(Stored records)
------------------------------------------------
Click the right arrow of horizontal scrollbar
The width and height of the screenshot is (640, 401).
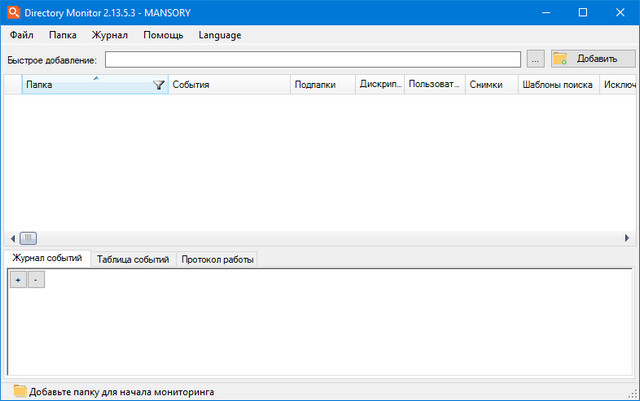coord(627,238)
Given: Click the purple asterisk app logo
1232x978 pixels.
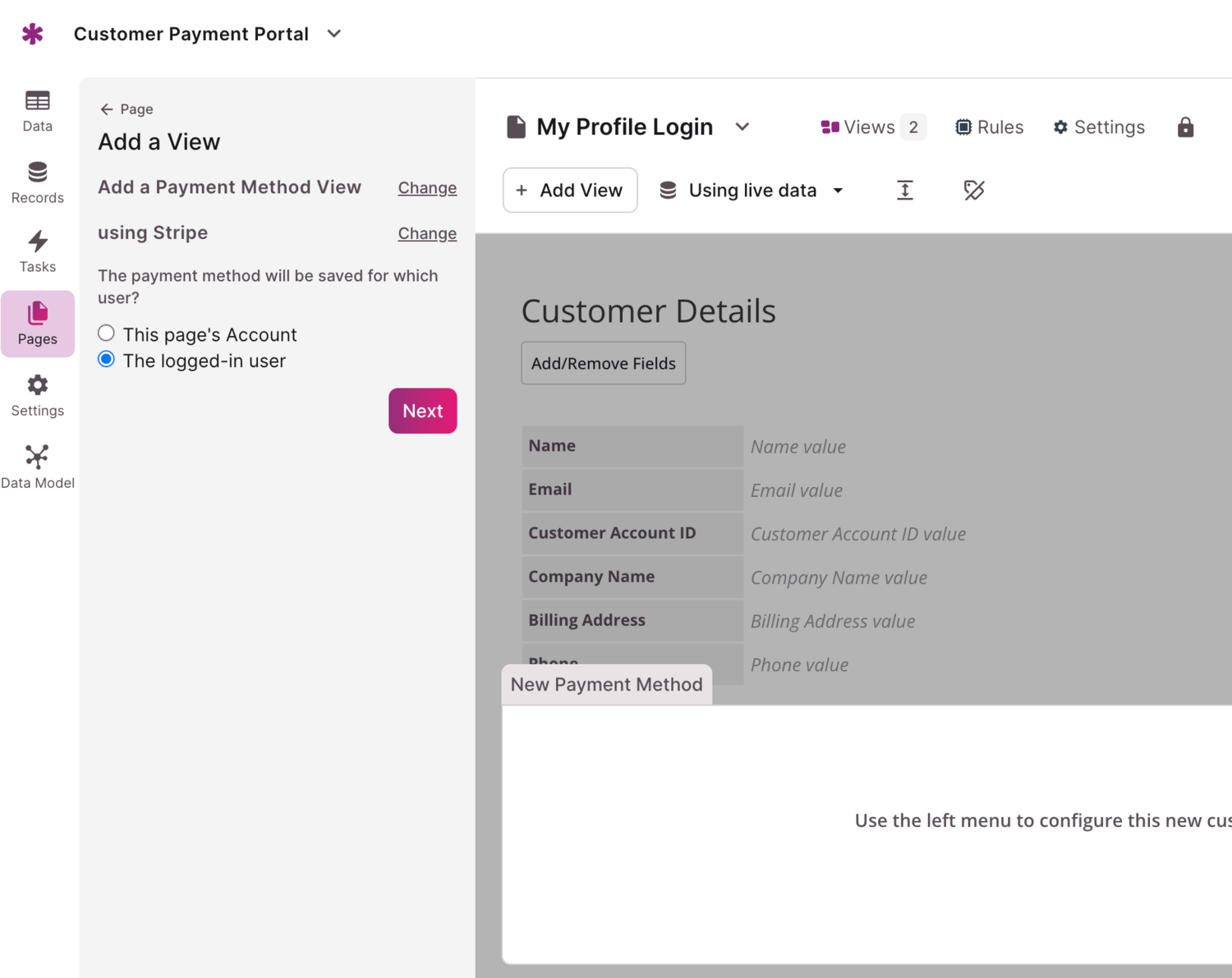Looking at the screenshot, I should point(32,34).
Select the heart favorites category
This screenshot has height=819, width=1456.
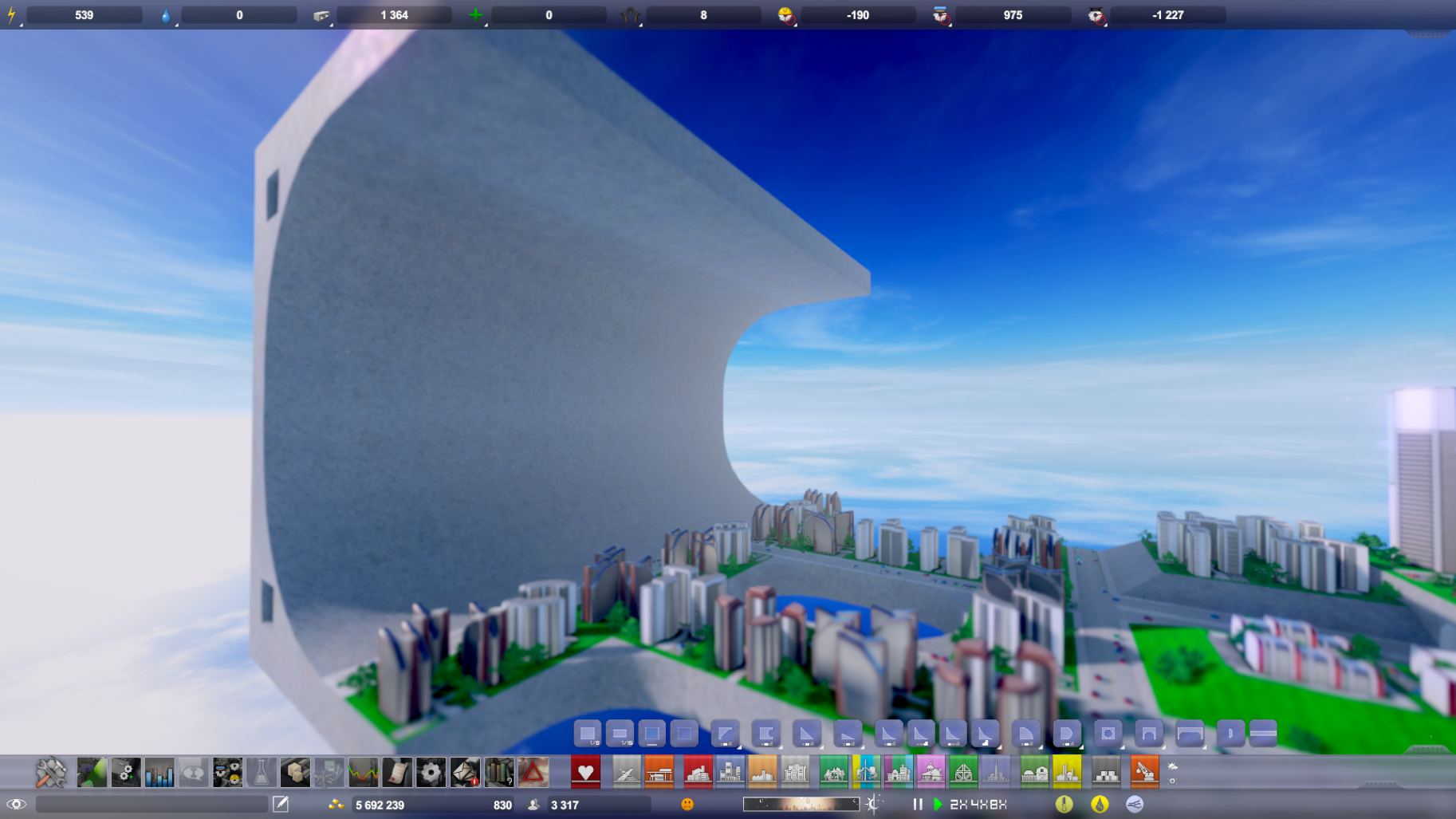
------------------------------------------------
→ PROBLEM: Only lines that contain "Click" are needed, so copy each of them from the data.

→ ANSWER FOR THE TASK:
Click the right arrow of horizontal scrollbar
Given: Click the purple asterisk app logo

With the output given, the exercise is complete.